The end of a year and the beginning of another is a time for reflection; it is a time for appraising and examining our lives and deciding on how to be a better person in the following 12 months. Making a New Year’s resolution is a natural trait of the human character, and its history can be traced back to the dawn of time itself.
Happy New Year! Image from ChristmasStockImages
To nature, time is a smooth continuation, but as humans we feel the need to compartmentalise time into discrete blocks, making it easier to deal with. As such, the ancient Babylonians made promises to their gods at the beginning of each year as early as the second millennium BC, a tradition continued by the Romans thousands of years later.
If anything, the practice of resolving to make a change at New Year is still gathering pace. In the mid twentieth century, it was estimated that 25% of Americans made New Year’s resolutions; as the same century drew to a close that figure had risen to 40%.
Of course simply making a New Year’s resolution is not enough; you also have to follow it through.
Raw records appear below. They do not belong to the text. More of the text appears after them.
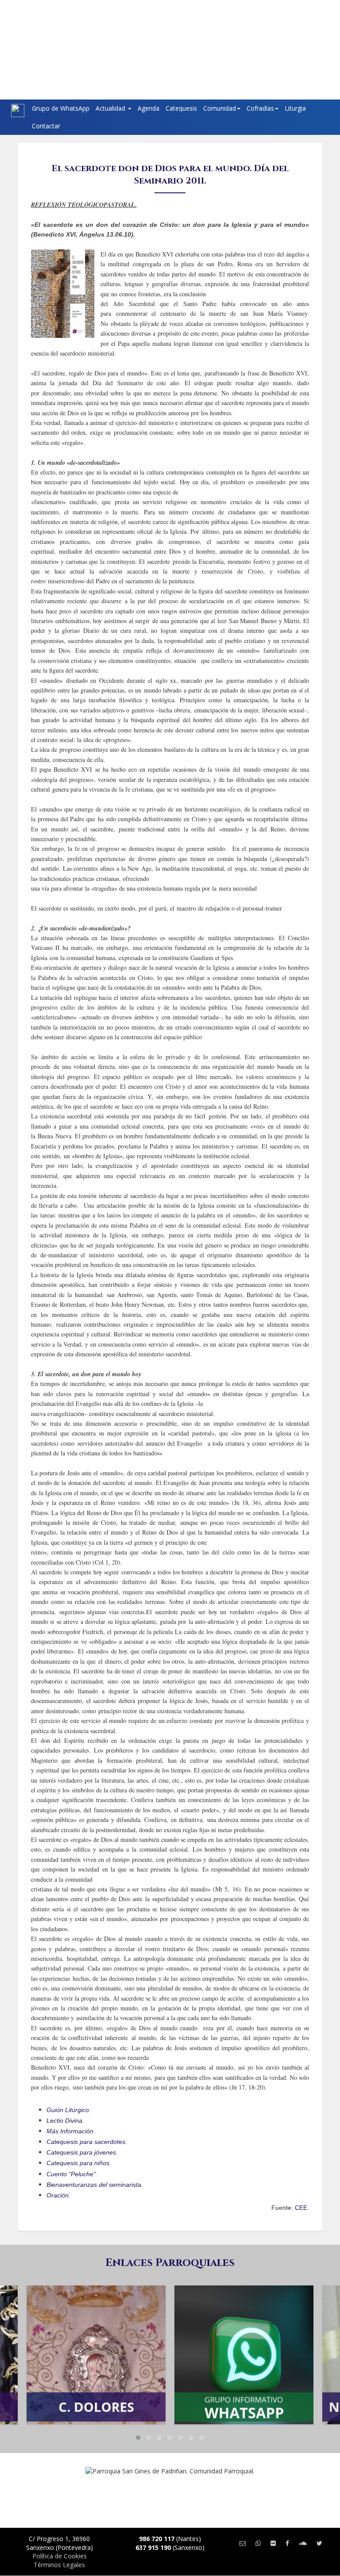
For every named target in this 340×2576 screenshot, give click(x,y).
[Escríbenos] (243, 2543)
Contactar (46, 126)
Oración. (58, 2195)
In 2007, psychology professor Richard Wiseman conducted a study of 3,000 British people who made New Year’s resolutions; of these 3,000, 52% had stated that they were confident of keeping their resolution for at least 12 months, but only 12% actually managed to do so.
Image from Pixabay
The study showed that many people who fail to keep their resolutions do so because their goals are too ambitious or amorphous. For example, resolving to “run a marathon in 2015” when you have barely touched a pair of running shoes in your life is going to be pretty difficult, whereas aiming to run “five miles per week in January, six in February, seven in March…” and so on is more manageable.
Similarly, setting yourself some parameters was also shown to increase chances of success. Resolving to “exercise more” is so vague it might as well not be a resolution at all, but planning to “visit the gym four times a week and play football every Sunday” gives you a tangible and achievable goal.
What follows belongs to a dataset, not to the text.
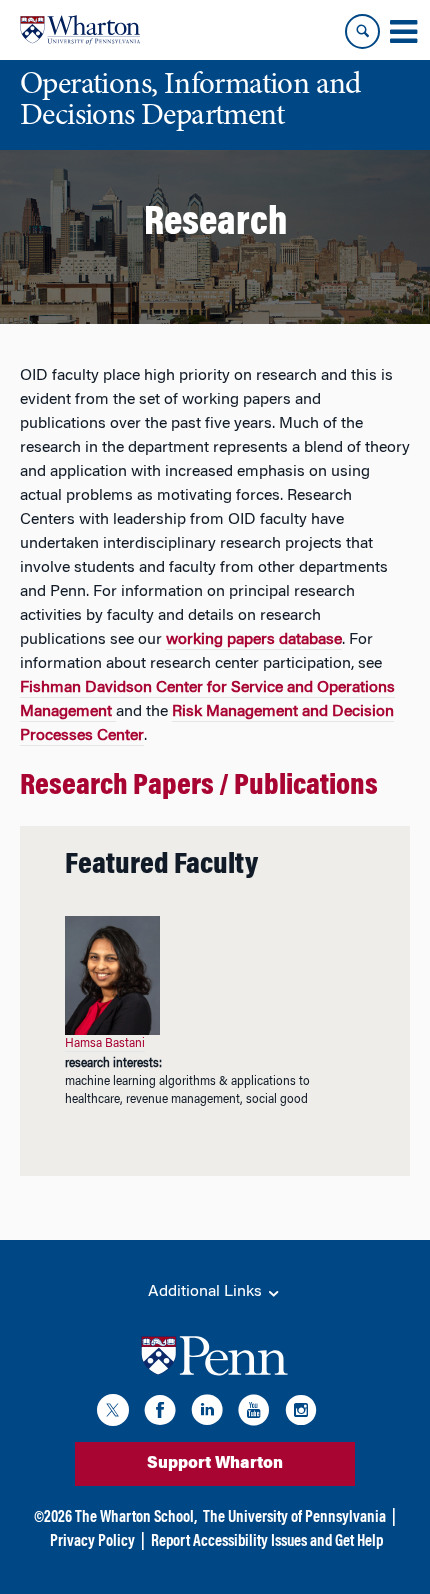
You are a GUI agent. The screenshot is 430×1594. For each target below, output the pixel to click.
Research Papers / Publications (199, 787)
As mentioned above, setting yourself a clearly defined and realistically achievable goal can dramatically improve your chances of success, but there are other ways to ensure that your resolution is not consigned to the scrap heap by February 1st.
Professor Wiseman’s study found that publicising your goals makes you more likely to pursue them with vigour. As humans, we take pride in the way we are viewed by our peers; so telling your friends about your resolution adds an extra fear factor of social embarrassment and can help to spur you on.
Wiseman’s study showed that this was most effective when used by women, who experienced a 10% higher success rate compared with women who opted to keep their resolutions a secret.
Set your Goals
Delineating a plan of action is another way to make your resolution successful. Human psychology dictates that slogging away at a single, mammoth goal causes us to become demoralised. However, if we break our goal up into smaller milestones and assign a completion time to each one, we can give ourselves the mental boost required to succeed.
Image from Wikipedia
This approach also makes it easier to incentivise our progress. By marking milestones and promising ourselves little rewards – such as a day spa break, or treating ourselves to a new toy – it becomes easier to stay strong and maintain our resolution.
Stick it Out
Two heads are better than one, the old adage goes. This is especially true in the case of New Year’s resolutions. Make a resolution alone and you bear the weight of temptation alone; make it with a reliable friend and you can lean on one another for support. The thought of getting up for a lone jog at 6am is easily dismissed; the thought of letting down a friend, less so.
Succeed with a resolution and you may feel just like the Spanish football team did after their victory in Euro 2008. Image from Wikipedia
The last and most brutal way to keep a resolution is just to persevere! The human brain seeks to adapt to, and then normalise, the stimuli it experiences. This means that if you make a change in your life, the first few weeks of the change are difficult as your brain struggles to adapt, but after this your mind and body accepts the change as a standard part of your life.
From here it becomes easier, so just stick at it! Oh, and good luck!